The Limits of Any Decision-Making Concept That Disregards Situational Factors
Drucker’s friend, renowned USC professor of leadership Warren Bennis, was once president of the University of Cincinnati. He implemented participatory management decision making with little situational analysis under the assumption that participatory management would always turn out well. Drucker commented than afterwards there was a great deal of excitement, but ultimate failure to a degree that Bennis left academic management to return to writing and teaching and accepted a professor’s job at University of Southern California where he became both successful and famous, owning up to the mistake he made earlier and agreeing that depending on the situation, a more authoritarian style of leadership decision making might be called for and been more successful.

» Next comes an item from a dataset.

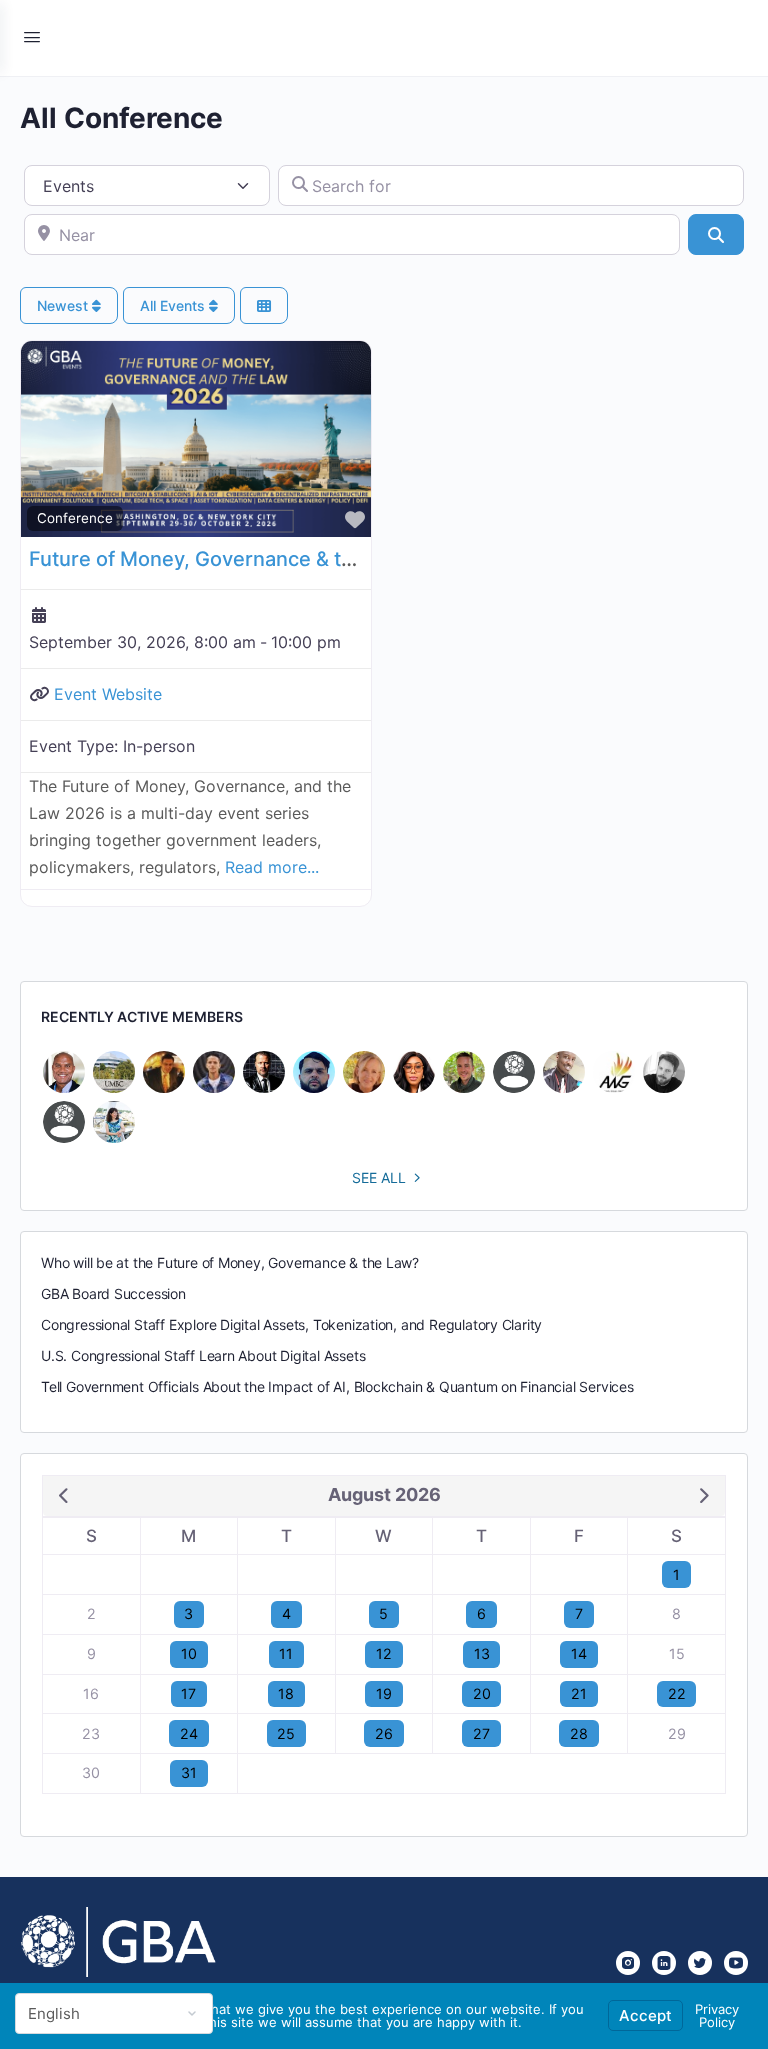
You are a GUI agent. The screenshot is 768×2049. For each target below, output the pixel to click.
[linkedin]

Another Limitation to Decisions Being Made Totally Without Thinking
Systems can be sophisticated. For example, many computer programs have been developed which input dozens of important variables, much like idea of the Management Control Panel in which the software includes the results from analysis of thousands or more of competitive situations such that an accuracy of 99 percent predictability is guaranteed. In another words, you input the data from your situation using this data into this program and the computer assigns you a strategy based on the conditions of past success. The output guarantee’s a 99% success rate if the computer-generated strategy is followed. What’s wrong with that? As an input to your judgment, nothing. However, if you follow the software’s instructions blindly and happen to be in that 1% failure from that total success rate, your resulting failure rate on that decision is 100%
Drucker’s Gut Management
Drucker felt that managers sometimes depended too much on quantitative models leading automatically to the correct solution of any managerial problem when they should have used their own gut feelings.” Not that the results from these complex automated systems should be ignored, but that the manager should interpret these results in the same way that I had once interpreted the reading from what turned out to be faulty oil pressure gauge.
What is the Real “Drucker Difference” That Drucker Taught?
The real “Drucker Difference” which causes his ideas to go on and be adapted years after his death and will no doubt cause them to continue out into the future is quite simple. Drucker eschewed the idea of being a guru or concocting any one infallible management system. Rather, Drucker taught us to think.
*Adapted from Peter Drucker on Consulting: How to Apply Drucker’s Principles for Business Success published by LID in 2016.